My granddaughter will be taking loans out to go to college, when my husband (her step-grandfather) has a multi-million dollar stock portfolio. But that does unmentioned because it’s the LW’s money. I’m bitter about it, but I can’t say anything since it seems so impolite.
If I understand the situation correctly, your step-daughters already have a trust fund that will provide nicely for them, so your husband really need not worry about them. However, I can see why he does b/c it appears he has lived his life prior to you being cast in a bad light by his in-laws and who knows what his LW and daughters had to say about the situation back in the day as well. He probably feels as though he is in a no win situation.
Still, his primary concern should be you. Why he doesn’t extend that to your children and grandchildren who love him is something only he knows and you won’t know his reasoning unless you ask.
Guilt is a very powerful emotion and if he has spent his life trying to prove to people who don’t like him that he isn’t the person they think he is – that has likely left very deep scars. It’s hard to shake emotional abuse even when you finally find yourself in better circumstances.

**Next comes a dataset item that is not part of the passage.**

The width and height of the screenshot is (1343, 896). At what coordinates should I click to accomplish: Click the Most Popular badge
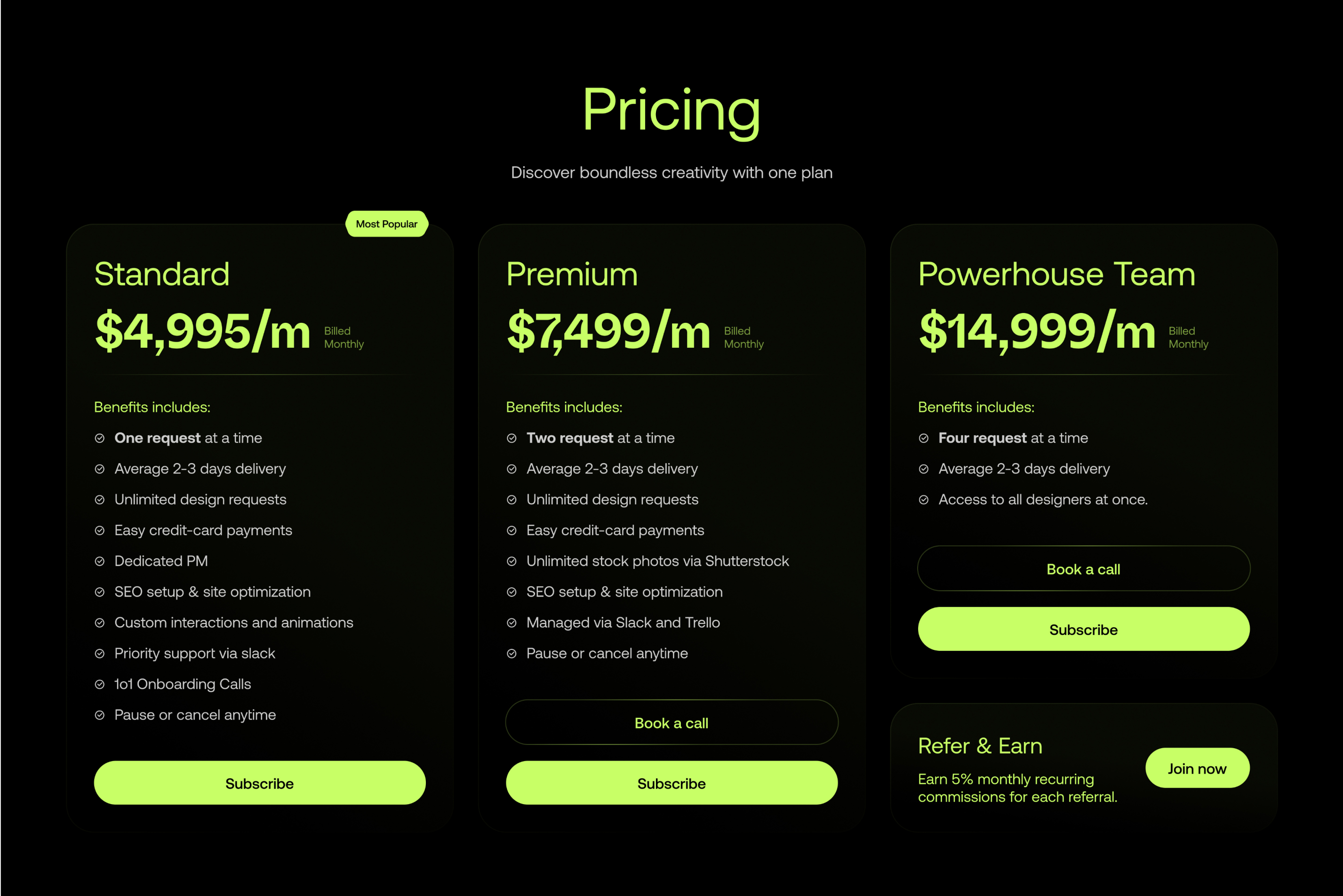coord(387,224)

Because it doesn’t seem as though the two of you will be able to discuss this, it might be better for you to simply work on letting it go as much as you can. Difficult, I realize, but maybe you will be able to find some peace.
Agree 100% with this!!!!
I thought you might.
It is even more complicated when you were part of a blended family before being widowed. One of my late husband’s daughters thought I had to sell my house and give her a cut, even though we had wills that left everything to each other. She still isn’t speaking to me.
I agree that it is. I have heard many stories of adult children who honestly believe they are entitled to cuts from life insurance or that they should be allowed to ransack homes for this and that item (and not just keepsakes either). Biological and step-child alike.
I long maintained that adult kids can be more difficult than teenage ones when one parent dies. They have their own lives but something about losing a parent brings out the worst in terms of demands and thinking they should be allowed to make decisions. Some of it depends on personality, but I still think that a larger problem is the way we’ve raised kids over the past several decades with a sense of entitlement and no boundaries.